Task brief: Rewrite the listing below, switching each "In order to click on" to "To click on" and leaving everything else unchanged.

Available data:
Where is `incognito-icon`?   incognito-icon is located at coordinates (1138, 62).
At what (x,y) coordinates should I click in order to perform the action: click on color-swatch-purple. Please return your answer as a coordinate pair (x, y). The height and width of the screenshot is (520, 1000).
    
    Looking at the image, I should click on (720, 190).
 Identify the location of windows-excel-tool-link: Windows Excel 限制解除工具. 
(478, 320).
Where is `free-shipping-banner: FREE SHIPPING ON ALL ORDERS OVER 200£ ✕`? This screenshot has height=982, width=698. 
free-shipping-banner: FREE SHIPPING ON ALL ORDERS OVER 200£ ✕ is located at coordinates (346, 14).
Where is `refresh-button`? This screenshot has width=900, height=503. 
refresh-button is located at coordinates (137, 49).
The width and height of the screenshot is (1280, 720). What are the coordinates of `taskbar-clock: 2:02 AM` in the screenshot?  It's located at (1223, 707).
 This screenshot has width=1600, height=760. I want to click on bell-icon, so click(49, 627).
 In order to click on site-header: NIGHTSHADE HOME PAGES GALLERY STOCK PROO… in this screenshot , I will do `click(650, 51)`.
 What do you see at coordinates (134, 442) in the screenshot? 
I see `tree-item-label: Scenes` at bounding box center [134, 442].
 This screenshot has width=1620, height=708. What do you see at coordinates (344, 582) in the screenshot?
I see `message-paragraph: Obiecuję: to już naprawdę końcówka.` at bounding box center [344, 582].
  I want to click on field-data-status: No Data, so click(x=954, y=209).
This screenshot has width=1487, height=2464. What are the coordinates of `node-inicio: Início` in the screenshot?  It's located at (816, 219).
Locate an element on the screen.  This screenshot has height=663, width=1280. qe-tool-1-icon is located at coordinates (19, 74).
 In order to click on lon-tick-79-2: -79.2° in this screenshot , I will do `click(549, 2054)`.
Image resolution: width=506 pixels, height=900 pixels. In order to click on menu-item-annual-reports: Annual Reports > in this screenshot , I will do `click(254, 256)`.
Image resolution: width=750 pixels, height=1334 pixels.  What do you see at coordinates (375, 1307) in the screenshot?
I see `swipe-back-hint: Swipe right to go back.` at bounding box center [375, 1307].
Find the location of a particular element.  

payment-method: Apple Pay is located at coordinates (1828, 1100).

Written answer:
Where is `incognito-icon`?   incognito-icon is located at coordinates (1138, 62).
At what (x,y) coordinates should I click in order to perform the action: click on color-swatch-purple. Please return your answer as a coordinate pair (x, y). The height and width of the screenshot is (520, 1000).
    
    Looking at the image, I should click on (720, 190).
 Identify the location of windows-excel-tool-link: Windows Excel 限制解除工具. 
(478, 320).
Where is `free-shipping-banner: FREE SHIPPING ON ALL ORDERS OVER 200£ ✕`? This screenshot has height=982, width=698. 
free-shipping-banner: FREE SHIPPING ON ALL ORDERS OVER 200£ ✕ is located at coordinates (346, 14).
Where is `refresh-button`? This screenshot has width=900, height=503. 
refresh-button is located at coordinates (137, 49).
The width and height of the screenshot is (1280, 720). What are the coordinates of `taskbar-clock: 2:02 AM` in the screenshot?  It's located at (1223, 707).
 This screenshot has width=1600, height=760. I want to click on bell-icon, so click(49, 627).
 To click on site-header: NIGHTSHADE HOME PAGES GALLERY STOCK PROO… in this screenshot , I will do `click(650, 51)`.
 What do you see at coordinates (134, 442) in the screenshot? 
I see `tree-item-label: Scenes` at bounding box center [134, 442].
 This screenshot has width=1620, height=708. What do you see at coordinates (344, 582) in the screenshot?
I see `message-paragraph: Obiecuję: to już naprawdę końcówka.` at bounding box center [344, 582].
  I want to click on field-data-status: No Data, so click(x=954, y=209).
This screenshot has width=1487, height=2464. What are the coordinates of `node-inicio: Início` in the screenshot?  It's located at (816, 219).
Locate an element on the screen.  This screenshot has height=663, width=1280. qe-tool-1-icon is located at coordinates (19, 74).
 To click on lon-tick-79-2: -79.2° in this screenshot , I will do `click(549, 2054)`.
Image resolution: width=506 pixels, height=900 pixels. To click on menu-item-annual-reports: Annual Reports > in this screenshot , I will do `click(254, 256)`.
Image resolution: width=750 pixels, height=1334 pixels.  What do you see at coordinates (375, 1307) in the screenshot?
I see `swipe-back-hint: Swipe right to go back.` at bounding box center [375, 1307].
Find the location of a particular element.  

payment-method: Apple Pay is located at coordinates (1828, 1100).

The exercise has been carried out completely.